Background: The harmful effects of mechanical ventilation and suctioning are compounded if endotracheal suctioning (ETS) is inappropriately performed. Deep ETS involves catheter insertion into the endotracheal tube until resistance is met. Shallow ETS may be beneficial in lessening mechanical irritation to the first bronchial layers. However, clinical observation reveals wide variation in the length of the suction catheter for ETS in high-risk infants.
Objective: The study was conducted to examine the effects of deep and shallow ETS on the cytological components of respiratory aspirates from high-risk infants.
Methods: A cross-over experimental study was performed in 22 high-risk infants with a mean birth weight of 2200 g. Whether deep or shallow ETS was conducted first was determined randomly. The numbers of (1). columnar cells [CC - ciliated (CCC) and nonciliated (NCC)], (2). fresh clustered columnar cells (CLCC), and (3). Curschmann's spirals (CS), a mucus cast residing inside the lower terminal airways, in the respiratory aspirates were compared between the two ETS protocols.

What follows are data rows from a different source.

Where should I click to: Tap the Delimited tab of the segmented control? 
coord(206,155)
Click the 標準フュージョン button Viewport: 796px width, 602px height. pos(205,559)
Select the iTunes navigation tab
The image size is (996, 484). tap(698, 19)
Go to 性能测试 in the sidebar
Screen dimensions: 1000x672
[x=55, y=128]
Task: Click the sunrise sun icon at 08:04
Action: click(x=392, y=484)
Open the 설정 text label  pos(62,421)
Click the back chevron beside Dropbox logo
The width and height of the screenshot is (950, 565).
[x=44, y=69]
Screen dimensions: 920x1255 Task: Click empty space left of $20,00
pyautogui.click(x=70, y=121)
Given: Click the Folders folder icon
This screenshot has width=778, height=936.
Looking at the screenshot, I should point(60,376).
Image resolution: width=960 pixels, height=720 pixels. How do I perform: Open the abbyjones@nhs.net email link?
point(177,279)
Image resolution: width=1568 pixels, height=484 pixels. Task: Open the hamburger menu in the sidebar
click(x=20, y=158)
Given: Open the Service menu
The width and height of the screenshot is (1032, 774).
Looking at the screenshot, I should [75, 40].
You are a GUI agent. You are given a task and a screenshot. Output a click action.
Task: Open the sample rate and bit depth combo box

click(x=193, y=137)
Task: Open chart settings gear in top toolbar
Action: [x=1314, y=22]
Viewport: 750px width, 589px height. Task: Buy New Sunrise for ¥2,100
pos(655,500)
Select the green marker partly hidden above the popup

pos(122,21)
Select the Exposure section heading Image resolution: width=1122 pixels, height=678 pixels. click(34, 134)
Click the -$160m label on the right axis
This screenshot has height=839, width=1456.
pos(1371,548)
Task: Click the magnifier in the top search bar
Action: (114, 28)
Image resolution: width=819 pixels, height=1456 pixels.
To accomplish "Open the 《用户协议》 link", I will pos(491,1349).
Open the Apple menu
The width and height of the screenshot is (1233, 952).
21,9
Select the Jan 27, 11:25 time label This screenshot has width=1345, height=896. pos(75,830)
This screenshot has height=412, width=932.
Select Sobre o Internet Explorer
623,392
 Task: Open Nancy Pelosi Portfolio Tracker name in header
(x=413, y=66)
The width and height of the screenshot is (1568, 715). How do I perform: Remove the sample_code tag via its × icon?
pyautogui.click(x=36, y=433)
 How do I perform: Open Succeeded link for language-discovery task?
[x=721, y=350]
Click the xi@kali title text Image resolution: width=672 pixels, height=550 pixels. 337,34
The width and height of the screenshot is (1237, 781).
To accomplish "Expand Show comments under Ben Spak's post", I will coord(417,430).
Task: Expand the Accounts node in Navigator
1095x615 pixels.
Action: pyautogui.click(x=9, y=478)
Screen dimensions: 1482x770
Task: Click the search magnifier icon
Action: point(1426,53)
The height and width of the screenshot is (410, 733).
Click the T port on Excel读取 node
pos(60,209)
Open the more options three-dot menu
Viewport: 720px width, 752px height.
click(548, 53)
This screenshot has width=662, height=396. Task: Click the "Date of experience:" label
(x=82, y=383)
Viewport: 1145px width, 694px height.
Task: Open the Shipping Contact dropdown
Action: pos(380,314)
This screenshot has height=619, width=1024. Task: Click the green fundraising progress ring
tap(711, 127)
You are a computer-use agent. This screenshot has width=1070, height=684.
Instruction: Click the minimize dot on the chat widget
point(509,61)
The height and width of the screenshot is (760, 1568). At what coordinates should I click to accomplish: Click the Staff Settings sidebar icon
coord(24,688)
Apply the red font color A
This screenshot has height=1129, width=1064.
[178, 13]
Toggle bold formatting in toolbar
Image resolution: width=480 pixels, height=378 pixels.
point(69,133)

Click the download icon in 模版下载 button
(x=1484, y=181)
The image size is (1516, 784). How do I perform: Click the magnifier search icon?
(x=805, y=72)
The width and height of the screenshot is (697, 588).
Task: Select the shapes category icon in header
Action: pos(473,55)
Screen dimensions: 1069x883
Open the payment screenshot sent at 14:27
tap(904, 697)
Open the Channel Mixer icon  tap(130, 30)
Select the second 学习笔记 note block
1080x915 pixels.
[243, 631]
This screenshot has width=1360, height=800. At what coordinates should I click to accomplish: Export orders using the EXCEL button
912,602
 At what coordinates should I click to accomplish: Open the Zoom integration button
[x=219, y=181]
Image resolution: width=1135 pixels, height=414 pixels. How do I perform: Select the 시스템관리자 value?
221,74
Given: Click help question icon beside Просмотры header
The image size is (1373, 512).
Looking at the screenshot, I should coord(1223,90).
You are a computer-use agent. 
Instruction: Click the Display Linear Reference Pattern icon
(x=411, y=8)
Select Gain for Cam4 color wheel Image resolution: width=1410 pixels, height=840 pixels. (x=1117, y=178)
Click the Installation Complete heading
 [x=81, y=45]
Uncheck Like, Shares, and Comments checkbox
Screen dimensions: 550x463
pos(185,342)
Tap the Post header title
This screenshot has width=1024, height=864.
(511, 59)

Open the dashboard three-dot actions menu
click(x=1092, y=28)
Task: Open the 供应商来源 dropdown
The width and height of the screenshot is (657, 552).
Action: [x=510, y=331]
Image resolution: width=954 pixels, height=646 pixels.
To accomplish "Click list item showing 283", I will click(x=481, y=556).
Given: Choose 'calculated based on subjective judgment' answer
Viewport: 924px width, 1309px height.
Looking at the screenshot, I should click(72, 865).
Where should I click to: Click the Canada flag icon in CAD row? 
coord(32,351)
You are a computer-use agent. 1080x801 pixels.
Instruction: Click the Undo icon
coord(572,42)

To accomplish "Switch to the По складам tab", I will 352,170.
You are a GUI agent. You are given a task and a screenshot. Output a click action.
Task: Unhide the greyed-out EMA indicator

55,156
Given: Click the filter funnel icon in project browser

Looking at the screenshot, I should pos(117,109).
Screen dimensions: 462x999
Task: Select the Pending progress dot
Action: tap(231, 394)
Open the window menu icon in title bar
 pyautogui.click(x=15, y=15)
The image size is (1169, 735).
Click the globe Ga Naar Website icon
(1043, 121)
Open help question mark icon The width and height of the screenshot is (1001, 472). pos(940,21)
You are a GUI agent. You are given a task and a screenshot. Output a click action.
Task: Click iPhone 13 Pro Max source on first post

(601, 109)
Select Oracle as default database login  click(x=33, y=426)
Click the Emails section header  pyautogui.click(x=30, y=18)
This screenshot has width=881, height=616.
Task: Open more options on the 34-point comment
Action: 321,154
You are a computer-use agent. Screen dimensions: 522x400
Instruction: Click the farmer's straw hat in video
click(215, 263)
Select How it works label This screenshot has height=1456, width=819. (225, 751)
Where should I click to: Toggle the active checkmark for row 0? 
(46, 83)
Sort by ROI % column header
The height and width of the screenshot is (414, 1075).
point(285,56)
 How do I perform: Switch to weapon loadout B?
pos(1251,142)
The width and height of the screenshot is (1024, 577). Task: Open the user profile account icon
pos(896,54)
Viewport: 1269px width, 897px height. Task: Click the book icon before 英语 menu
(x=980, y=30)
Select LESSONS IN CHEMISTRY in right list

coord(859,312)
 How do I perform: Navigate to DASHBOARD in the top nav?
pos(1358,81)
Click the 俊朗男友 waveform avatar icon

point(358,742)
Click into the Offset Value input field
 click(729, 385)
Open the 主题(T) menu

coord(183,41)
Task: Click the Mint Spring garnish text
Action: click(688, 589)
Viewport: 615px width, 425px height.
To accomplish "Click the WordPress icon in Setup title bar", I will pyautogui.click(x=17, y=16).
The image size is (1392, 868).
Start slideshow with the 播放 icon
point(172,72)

Results: No statistical differences were found in the quantities of CC, CLCC and NCC between shallow and deep ETS. However, greater quantities of CLCC were observed in the deep ETS aspirates than in the shallow ETS aspirates.
Conclusions: Detachment of larger amounts of clustered columnar cells from the respiratory epithelium without the guarantee that lung secretions from the lower airways will be removed questions the justification of deep ETS in high-risk infants.